Dataset excerpts =
========

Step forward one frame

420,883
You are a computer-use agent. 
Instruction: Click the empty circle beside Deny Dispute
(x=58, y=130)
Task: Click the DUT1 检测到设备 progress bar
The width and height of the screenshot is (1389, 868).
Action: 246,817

========

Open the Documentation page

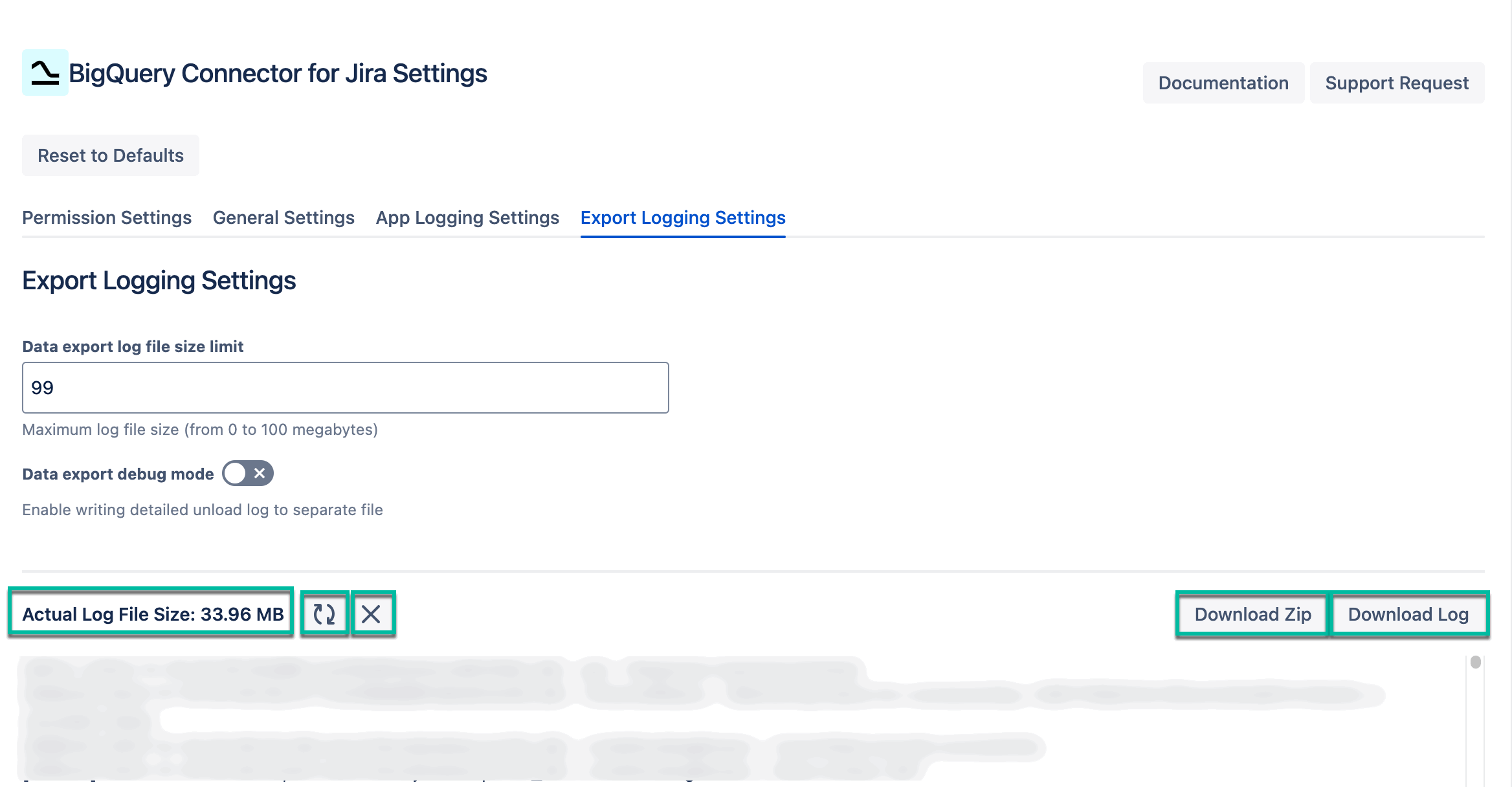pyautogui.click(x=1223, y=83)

========

Exercise = Please recast the stretch of items from the line containing "Step forward one frame" through the line containing "Action: 246,817" as a numbered list, leaving out blank lines.

Expected answer =
1. Step forward one frame
2. 420,883
3. You are a computer-use agent. 
4. Instruction: Click the empty circle beside Deny Dispute
5. (x=58, y=130)
6. Task: Click the DUT1 检测到设备 progress bar
7. The width and height of the screenshot is (1389, 868).
8. Action: 246,817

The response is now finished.